In this report, we explore the scalability issue on different graph variants and GNN designs, and propose our approaches to scale up GNN to million- or even billion-scale graphs by simplifying the graph propagation operation.

We first propose SCARA, a scalable GNN with feature-oriented optimization for graph computation, to address the propagation bottleneck by decoupling it as precomputation. SCARA efficiently computes graph embedding from the dimension of node features, and further selects and reuses feature computation results to reduce overhead. Theoretical analysis indicates that our model achieves sub-linear time complexity with a guaranteed precision in propagation process as well as GNN training and inference.
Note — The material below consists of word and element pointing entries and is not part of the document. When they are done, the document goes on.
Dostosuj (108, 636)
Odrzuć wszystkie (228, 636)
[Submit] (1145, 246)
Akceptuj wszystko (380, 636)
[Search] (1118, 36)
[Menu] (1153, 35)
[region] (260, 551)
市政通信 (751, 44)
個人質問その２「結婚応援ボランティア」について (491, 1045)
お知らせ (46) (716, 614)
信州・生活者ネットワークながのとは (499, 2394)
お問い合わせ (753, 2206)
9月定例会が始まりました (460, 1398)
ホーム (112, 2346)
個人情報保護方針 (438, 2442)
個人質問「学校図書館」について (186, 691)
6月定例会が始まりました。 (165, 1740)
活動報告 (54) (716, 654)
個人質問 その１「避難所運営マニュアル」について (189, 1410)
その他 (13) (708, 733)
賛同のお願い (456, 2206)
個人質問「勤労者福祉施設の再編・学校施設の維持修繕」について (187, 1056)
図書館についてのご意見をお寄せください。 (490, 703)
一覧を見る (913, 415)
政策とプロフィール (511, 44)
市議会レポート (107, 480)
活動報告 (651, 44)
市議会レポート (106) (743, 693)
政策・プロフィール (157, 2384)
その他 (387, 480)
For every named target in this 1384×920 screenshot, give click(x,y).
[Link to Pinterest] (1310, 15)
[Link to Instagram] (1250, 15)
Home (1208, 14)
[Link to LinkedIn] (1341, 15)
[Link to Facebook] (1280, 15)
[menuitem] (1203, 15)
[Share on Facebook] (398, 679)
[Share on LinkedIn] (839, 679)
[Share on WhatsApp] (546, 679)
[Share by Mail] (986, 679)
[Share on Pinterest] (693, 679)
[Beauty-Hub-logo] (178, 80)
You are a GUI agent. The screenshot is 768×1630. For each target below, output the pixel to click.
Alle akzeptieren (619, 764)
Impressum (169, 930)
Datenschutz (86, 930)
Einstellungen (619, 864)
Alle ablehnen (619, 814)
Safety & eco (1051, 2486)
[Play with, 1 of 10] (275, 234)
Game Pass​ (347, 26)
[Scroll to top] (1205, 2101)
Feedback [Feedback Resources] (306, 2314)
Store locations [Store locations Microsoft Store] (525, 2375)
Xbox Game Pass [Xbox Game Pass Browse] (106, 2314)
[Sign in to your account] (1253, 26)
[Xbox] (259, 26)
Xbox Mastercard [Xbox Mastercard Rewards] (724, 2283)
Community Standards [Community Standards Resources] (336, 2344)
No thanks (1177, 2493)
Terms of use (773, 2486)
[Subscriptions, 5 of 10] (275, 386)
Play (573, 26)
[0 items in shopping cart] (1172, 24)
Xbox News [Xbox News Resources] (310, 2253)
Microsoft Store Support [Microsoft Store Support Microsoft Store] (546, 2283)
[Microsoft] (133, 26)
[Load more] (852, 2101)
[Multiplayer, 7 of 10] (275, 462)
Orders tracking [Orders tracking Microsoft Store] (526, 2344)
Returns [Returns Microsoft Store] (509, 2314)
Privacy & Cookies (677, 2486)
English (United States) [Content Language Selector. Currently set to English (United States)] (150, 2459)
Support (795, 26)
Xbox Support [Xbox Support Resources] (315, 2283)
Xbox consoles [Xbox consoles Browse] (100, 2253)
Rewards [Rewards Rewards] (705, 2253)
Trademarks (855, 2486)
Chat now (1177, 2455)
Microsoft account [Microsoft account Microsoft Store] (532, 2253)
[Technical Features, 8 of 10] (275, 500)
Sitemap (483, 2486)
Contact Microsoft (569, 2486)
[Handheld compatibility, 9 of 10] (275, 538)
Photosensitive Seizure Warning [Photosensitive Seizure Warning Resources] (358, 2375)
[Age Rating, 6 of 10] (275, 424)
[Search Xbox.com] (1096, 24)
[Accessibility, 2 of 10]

We conduct extensive experiments on various datasets to evaluate the efficacy and efficiency of our model. Performance comparison with baselines shows that SCARA can reach up to 800× graph propagation acceleration than current state-of-the-art methods with fast convergence and comparable accuracy.

Next, we specifically study the scalability issue of heterophilous GNN, a family of GNNs that specializes in learning graphs where connected nodes tend to have different labels. We propose a scalable model, LD2, which simplifies the learning procedure by decoupling graph propagation and generating expressive embeddings prior to training. We perform theoretical analysis to demonstrate that LD2 realizes optimal time complexity in training, as well as a memory footprint that remains independent of the graph scale. The capability of our model is evaluated by extensive experiments. Being lightweight in minibatch training on large-scale heterophilous graphs, it achieves up to 15× speed improvement and efficient memory utilization, while maintaining comparable or better performance than the baselines.


Citation
Ningyi Liao. "Scaling up Graph Neural Networks." PhD Confirmation for Admission Report. 2023.